Let $E$ be a normed vector space. For $S \subseteq E$ let $S_L$ denote $\{\phi \in E^*: \phi(x)=0 \forall x\in S\}$ and for $T\subseteq E^*$ denote $T^L=\{x\in E| \phi(x)=0 \forall \phi \in T$} Show $(S_L)^L$ is the closed linear span of $S$ and prove or disprove that $(T^L)_L$ is the closed linear span of $T$
First note that $S_L=\{\phi| \overline{SpanS}\subseteq \ker(\phi)\}$ and $T^L=\cap_{\phi \in T} \ker\phi$. First i show that $(S_L)^L=\overline{SpanS}$. It is clear that $\overline{SpanS}\subseteq (S_L)^L$ using the noted "new" definitions. Now let $x \not \in \overline{SpanS}$ then take the subspace generated by $\overline{SpanS}$ and $x$ and by hanh banach we can define a linear functional that has $\overline{SpanS}$ as kernel and $x$ is not in the kernel. Thus $x \not \in (S_L)^L$ as desired.

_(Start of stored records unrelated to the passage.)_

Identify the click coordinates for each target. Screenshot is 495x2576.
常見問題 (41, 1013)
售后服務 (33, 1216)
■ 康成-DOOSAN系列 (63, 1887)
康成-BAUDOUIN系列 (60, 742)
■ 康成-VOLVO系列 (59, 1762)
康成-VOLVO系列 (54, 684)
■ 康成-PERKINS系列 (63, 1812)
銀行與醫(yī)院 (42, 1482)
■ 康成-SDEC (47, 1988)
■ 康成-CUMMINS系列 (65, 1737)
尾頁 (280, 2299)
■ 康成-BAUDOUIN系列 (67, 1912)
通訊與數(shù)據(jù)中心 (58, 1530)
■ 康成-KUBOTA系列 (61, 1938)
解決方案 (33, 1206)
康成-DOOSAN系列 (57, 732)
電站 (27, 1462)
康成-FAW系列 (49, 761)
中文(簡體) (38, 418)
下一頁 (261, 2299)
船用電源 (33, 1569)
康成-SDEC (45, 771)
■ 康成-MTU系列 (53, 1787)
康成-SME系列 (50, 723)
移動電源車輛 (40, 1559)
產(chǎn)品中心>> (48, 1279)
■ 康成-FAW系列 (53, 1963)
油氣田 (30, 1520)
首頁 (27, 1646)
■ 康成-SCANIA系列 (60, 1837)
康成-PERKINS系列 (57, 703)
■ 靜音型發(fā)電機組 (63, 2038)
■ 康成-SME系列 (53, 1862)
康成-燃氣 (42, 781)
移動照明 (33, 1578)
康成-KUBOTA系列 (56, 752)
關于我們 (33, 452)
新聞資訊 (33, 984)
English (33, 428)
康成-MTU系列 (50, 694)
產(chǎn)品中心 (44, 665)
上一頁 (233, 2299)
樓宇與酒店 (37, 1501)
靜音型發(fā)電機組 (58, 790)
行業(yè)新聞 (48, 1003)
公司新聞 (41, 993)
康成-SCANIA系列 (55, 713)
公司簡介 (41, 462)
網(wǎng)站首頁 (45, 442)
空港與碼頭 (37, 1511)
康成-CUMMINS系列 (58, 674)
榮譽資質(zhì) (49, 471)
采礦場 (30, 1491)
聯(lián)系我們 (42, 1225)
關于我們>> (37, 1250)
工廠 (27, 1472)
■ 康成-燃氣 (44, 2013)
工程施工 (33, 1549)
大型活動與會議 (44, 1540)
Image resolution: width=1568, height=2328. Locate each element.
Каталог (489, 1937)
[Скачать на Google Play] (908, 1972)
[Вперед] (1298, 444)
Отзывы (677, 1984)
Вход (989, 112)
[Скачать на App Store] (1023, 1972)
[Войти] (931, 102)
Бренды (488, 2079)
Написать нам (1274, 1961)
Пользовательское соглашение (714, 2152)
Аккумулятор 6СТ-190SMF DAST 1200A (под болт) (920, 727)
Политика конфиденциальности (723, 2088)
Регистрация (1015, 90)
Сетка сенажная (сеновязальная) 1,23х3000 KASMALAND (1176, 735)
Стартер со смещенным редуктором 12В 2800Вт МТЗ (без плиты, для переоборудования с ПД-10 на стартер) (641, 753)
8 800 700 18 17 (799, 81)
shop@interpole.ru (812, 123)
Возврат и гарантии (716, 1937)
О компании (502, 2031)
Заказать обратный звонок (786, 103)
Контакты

Trouble comes with the second statement. I think I showed that $\overline{SpanT}\subset (T^L)_L$ but I could not show the reverse direction. It is clear $Span(T)\subseteq (T^L)_L$ we also know that $(T^L)_L$ is closed since if $f_n \to f$ in norm, then also they converge pointwise, but if $f_n(x)=0 \forall n$ then $f(x)=0$. Is the reverse inclusion true or what is the counterexample?
It is enough to prove that $(T^L)_L$ is the weak$^*$-closure of $T$ in $E^*$. If $x^*\in T$ then $x^*(x)=0$ for every $x\in T^L$ so $T\subseteq (T^L)_L$. On the other hand, $(T^L)_L$ is weak$^*$ closed in $E^*$ so $\overline T^w\subseteq (T^L)_L$. Now, if $x^*\neq \overline T^w$, then the Hahn-Banach theorem gives us an $x\in T^L$ such that $x^*(x)\neq 0.$ That is, $x^*\neq (T^L)_L$.